INFORMATION GIVEN =
----

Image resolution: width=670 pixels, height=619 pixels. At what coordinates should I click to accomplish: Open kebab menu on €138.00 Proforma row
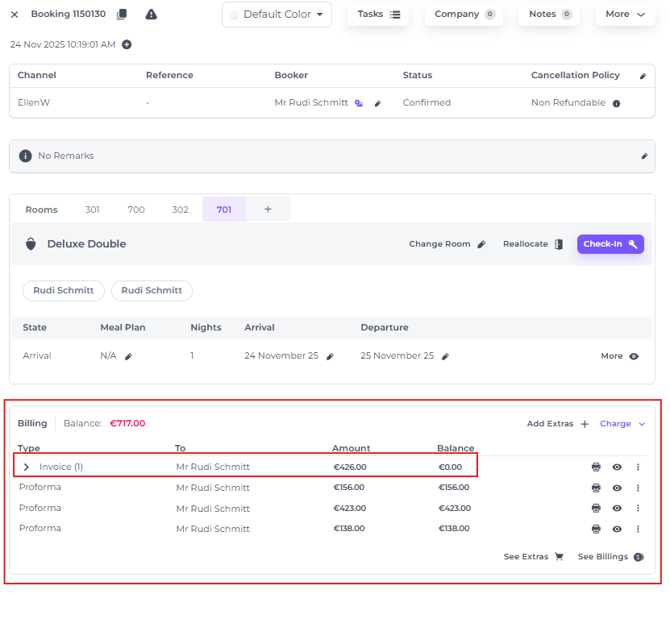(x=638, y=529)
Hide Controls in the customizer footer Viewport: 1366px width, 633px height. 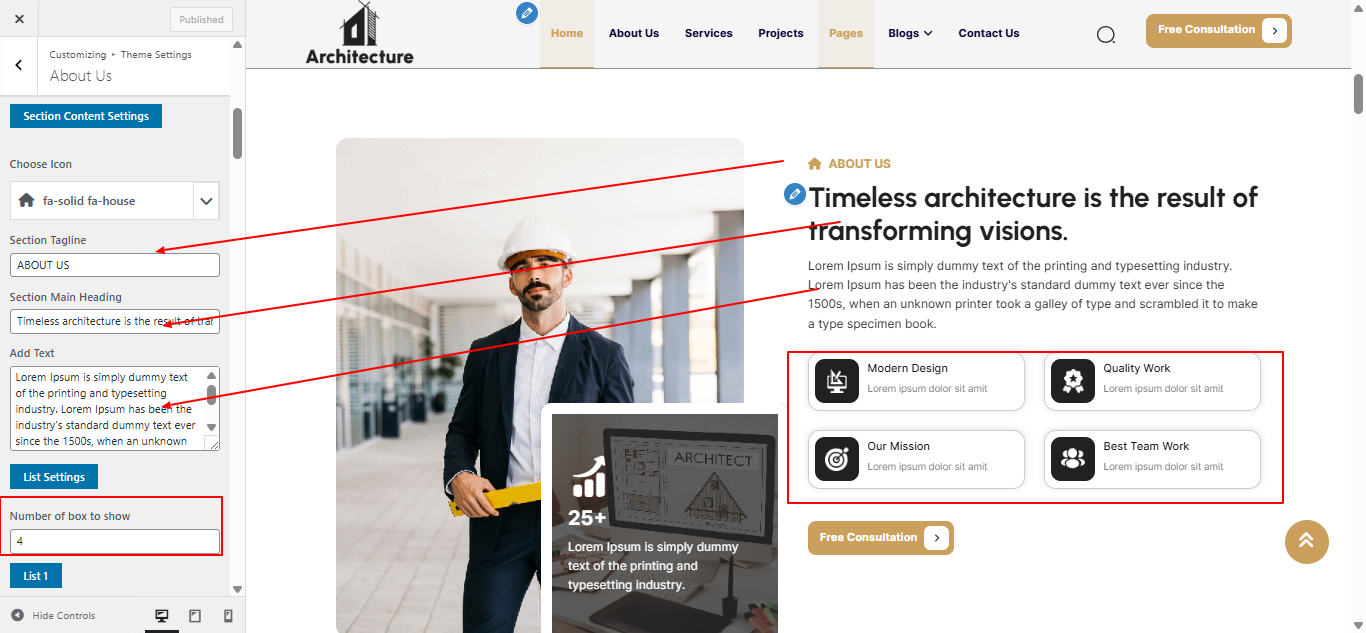click(53, 616)
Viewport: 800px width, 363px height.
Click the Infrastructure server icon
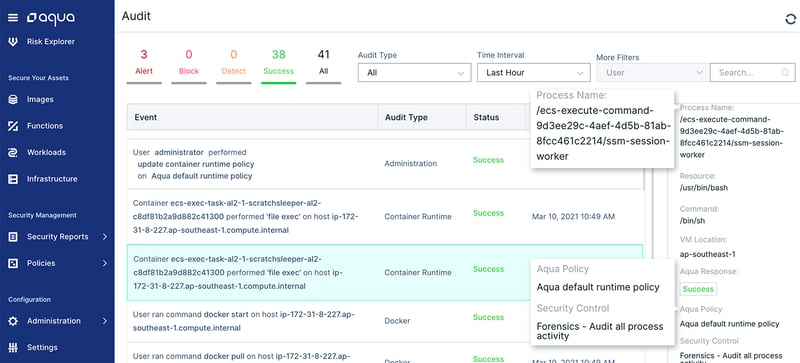13,179
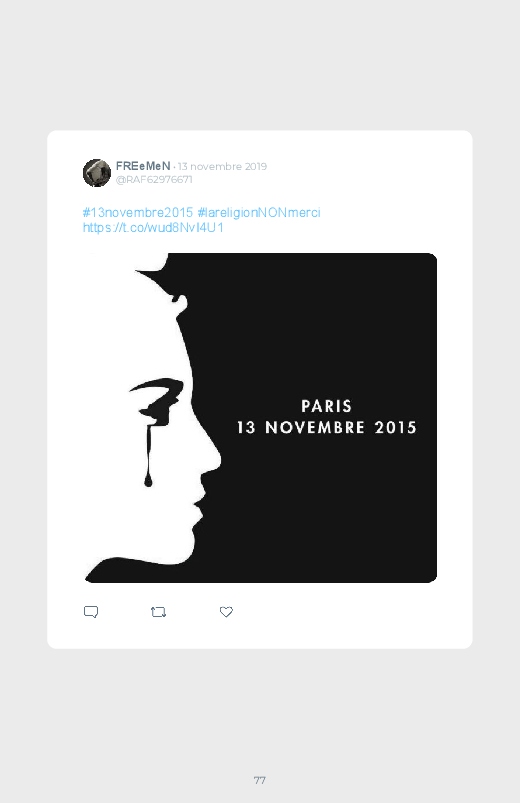
Task: Open the 13 novembre 2019 timestamp
Action: point(222,166)
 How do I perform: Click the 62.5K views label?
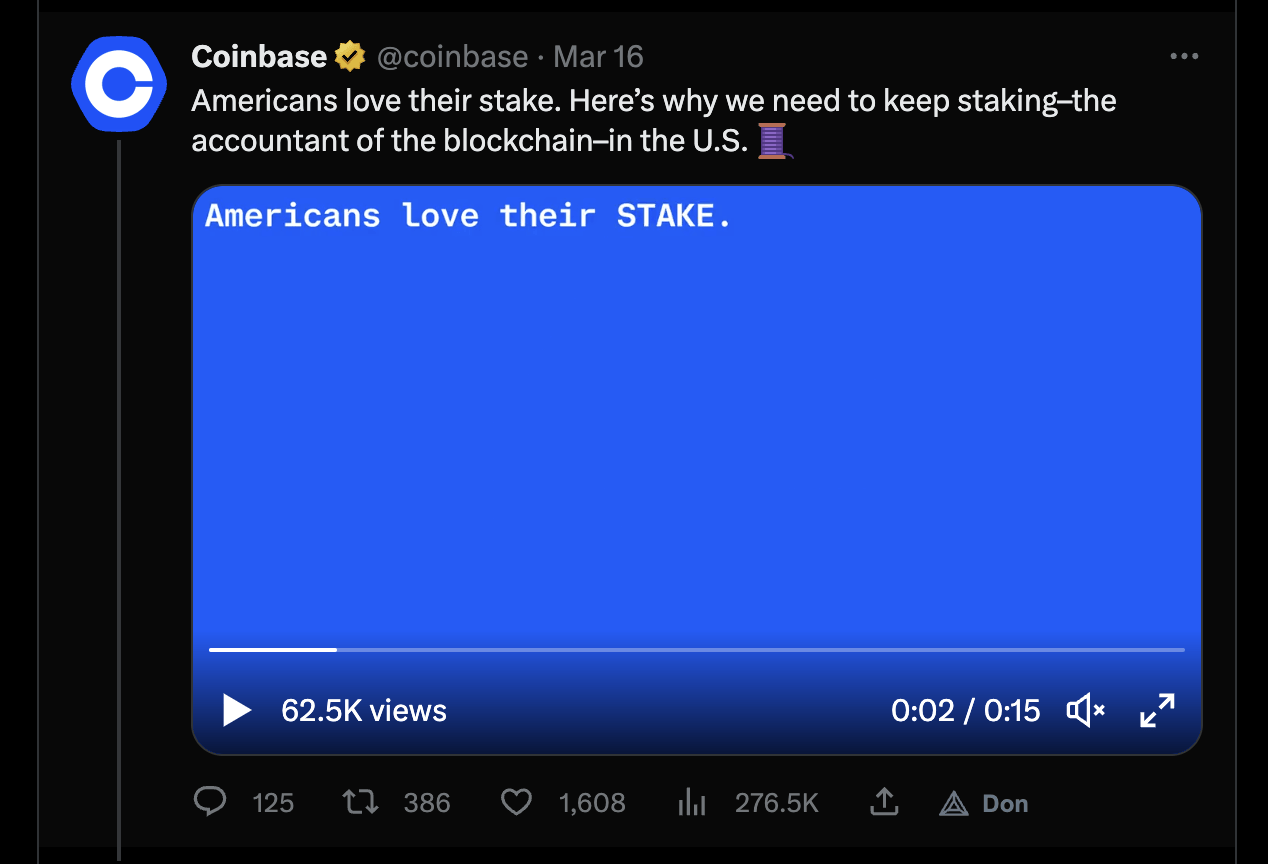(x=364, y=711)
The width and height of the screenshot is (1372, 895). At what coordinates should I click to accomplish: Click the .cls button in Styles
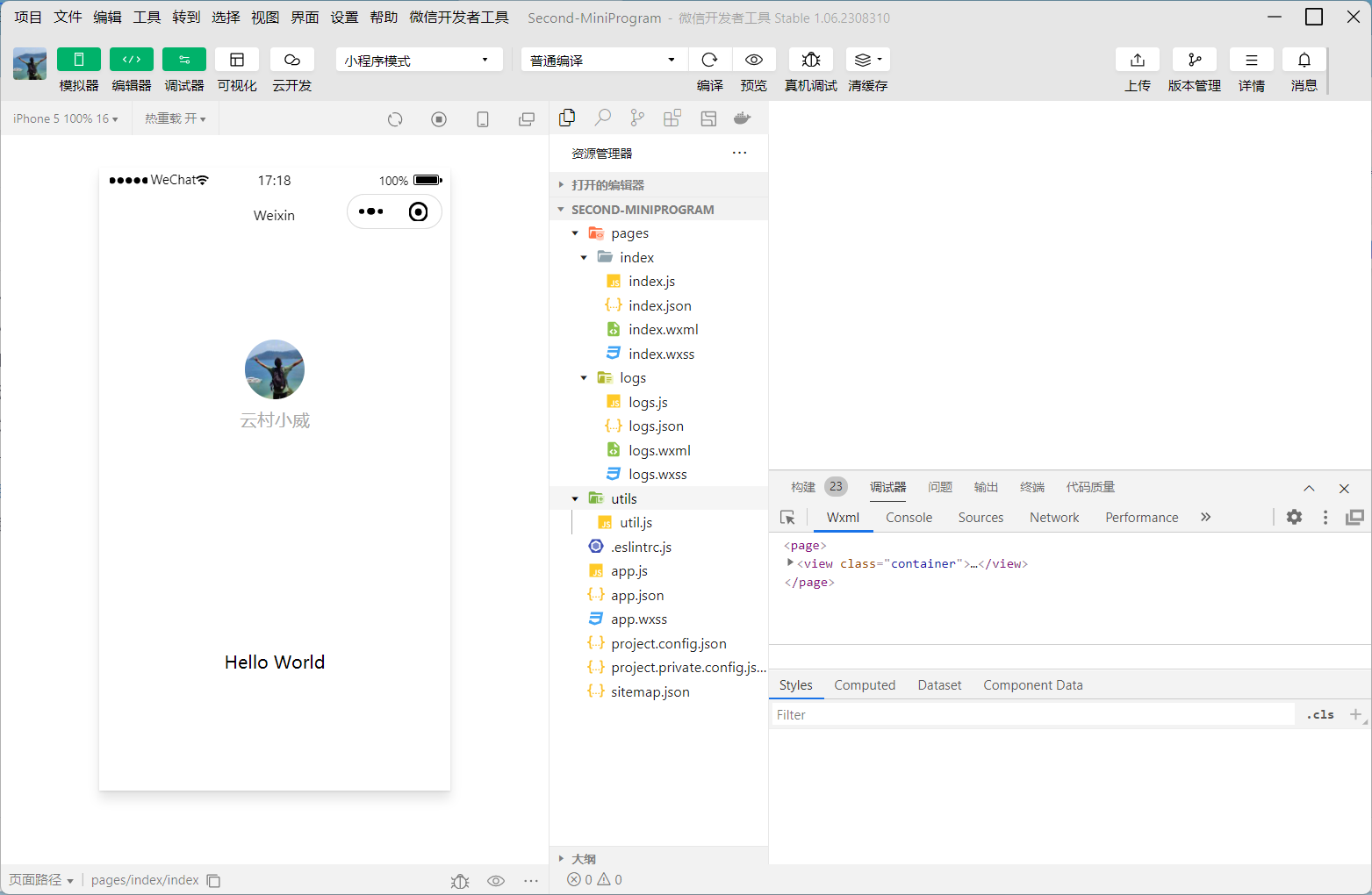coord(1320,715)
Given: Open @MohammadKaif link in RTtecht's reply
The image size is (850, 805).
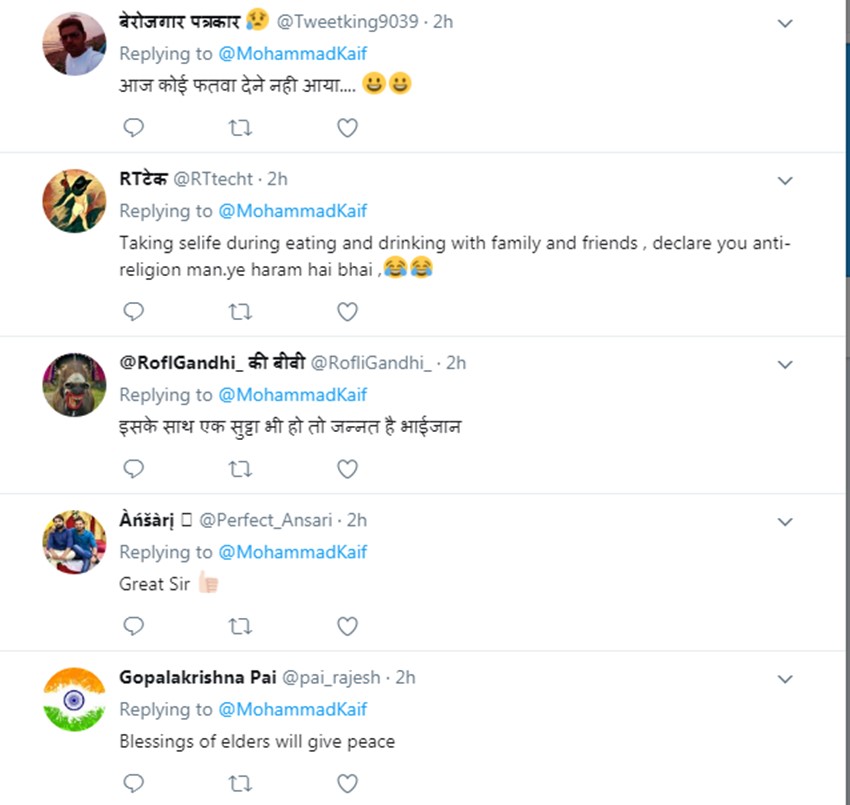Looking at the screenshot, I should tap(292, 211).
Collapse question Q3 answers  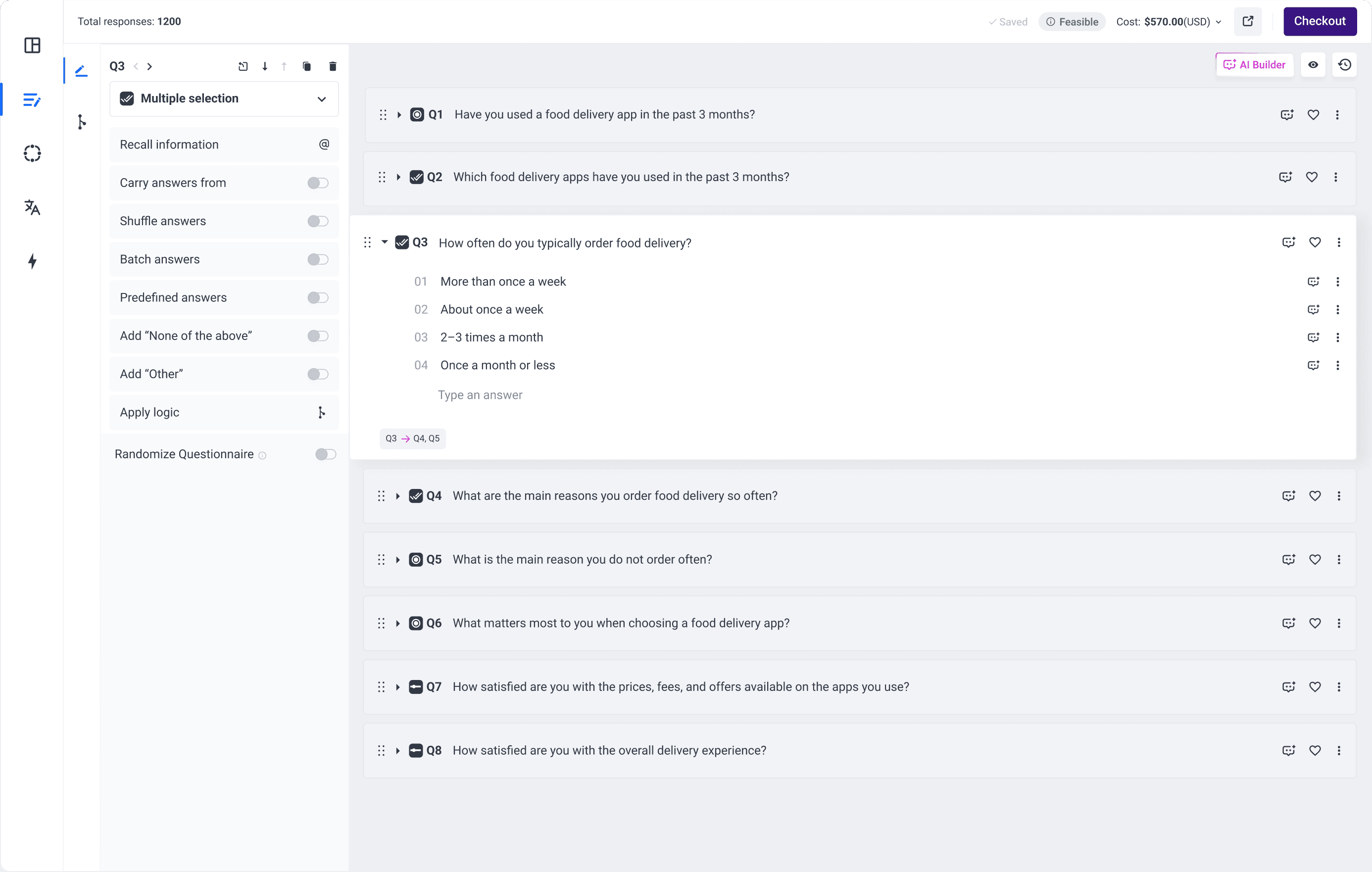point(384,242)
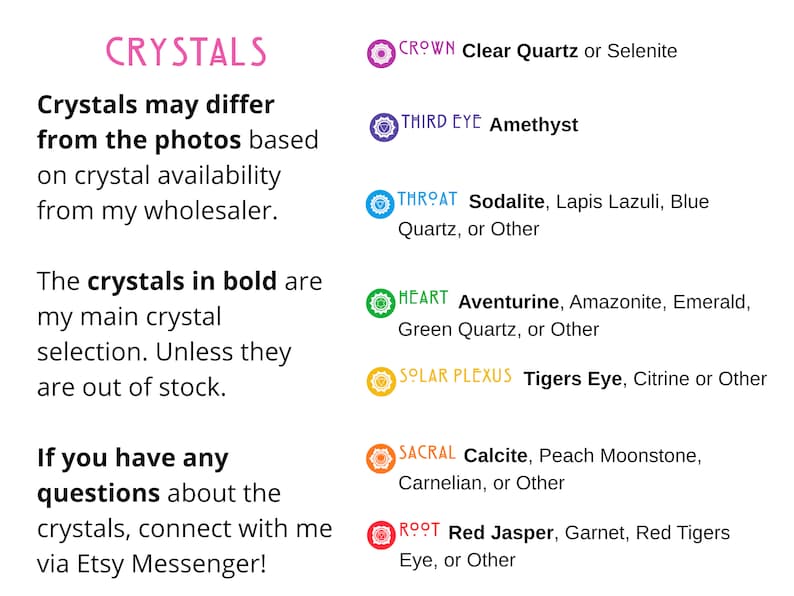The image size is (794, 596).
Task: Select the THIRD EYE label
Action: click(x=441, y=122)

----

WHAT YOU NEED TO DO = Reproduce the rows verbatim, beginning at the line that contains "How do I perform: Click" and stopping after the line that contains "Looking at the", with both of those lines included. Leave the pictures out of your answer.

TASK RESULT =
 How do I perform: Click the 62.5K views label?
(x=364, y=711)
The width and height of the screenshot is (1372, 895). At what coordinates should I click to accomplish: Click the .cls button in Styles
coord(1320,715)
Given: Open @MohammadKaif link in RTtecht's reply
The image size is (850, 805).
Looking at the screenshot, I should tap(292, 211).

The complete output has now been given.